* [Saved data entries]
Content starts

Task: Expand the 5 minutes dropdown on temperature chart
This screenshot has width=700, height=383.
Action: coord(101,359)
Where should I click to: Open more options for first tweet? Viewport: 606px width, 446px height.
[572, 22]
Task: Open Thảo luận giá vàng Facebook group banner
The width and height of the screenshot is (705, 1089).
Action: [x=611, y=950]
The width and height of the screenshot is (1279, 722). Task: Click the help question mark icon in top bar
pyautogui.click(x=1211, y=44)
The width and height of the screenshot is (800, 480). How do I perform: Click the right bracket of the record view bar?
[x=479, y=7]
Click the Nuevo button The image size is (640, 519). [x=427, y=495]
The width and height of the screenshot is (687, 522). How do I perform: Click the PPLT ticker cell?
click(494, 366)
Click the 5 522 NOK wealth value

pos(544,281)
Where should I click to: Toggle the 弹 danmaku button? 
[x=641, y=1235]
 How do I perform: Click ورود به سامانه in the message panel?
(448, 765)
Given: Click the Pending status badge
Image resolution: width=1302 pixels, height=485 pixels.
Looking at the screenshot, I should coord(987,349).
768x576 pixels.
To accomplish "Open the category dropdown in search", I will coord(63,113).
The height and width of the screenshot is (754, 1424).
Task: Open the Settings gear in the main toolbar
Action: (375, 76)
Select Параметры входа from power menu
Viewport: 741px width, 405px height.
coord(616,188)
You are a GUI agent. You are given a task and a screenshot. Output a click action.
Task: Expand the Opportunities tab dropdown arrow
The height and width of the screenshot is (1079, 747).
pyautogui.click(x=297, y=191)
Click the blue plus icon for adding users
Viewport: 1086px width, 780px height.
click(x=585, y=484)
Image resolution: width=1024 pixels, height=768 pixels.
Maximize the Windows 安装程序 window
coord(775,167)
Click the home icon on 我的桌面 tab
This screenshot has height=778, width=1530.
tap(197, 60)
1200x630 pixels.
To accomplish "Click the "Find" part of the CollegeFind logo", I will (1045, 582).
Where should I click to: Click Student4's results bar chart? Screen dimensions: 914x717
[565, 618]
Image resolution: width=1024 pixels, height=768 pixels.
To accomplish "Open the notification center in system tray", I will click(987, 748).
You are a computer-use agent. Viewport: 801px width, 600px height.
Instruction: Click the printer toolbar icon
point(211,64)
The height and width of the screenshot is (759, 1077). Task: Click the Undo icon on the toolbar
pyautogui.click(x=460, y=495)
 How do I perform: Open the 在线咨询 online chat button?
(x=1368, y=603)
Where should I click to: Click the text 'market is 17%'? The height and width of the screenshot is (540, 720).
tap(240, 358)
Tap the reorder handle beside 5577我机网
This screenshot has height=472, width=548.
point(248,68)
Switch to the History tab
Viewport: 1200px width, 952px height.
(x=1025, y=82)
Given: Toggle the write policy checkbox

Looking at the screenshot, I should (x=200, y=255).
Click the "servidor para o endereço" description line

Content ends

* [WORK ORDER] Copy the line containing "Given: Toggle the write policy checkbox" and every line after it, through the last line of the records. Include nothing else.

* [ANSWER BOX]
Given: Toggle the write policy checkbox

Looking at the screenshot, I should (x=200, y=255).
Click the "servidor para o endereço" description line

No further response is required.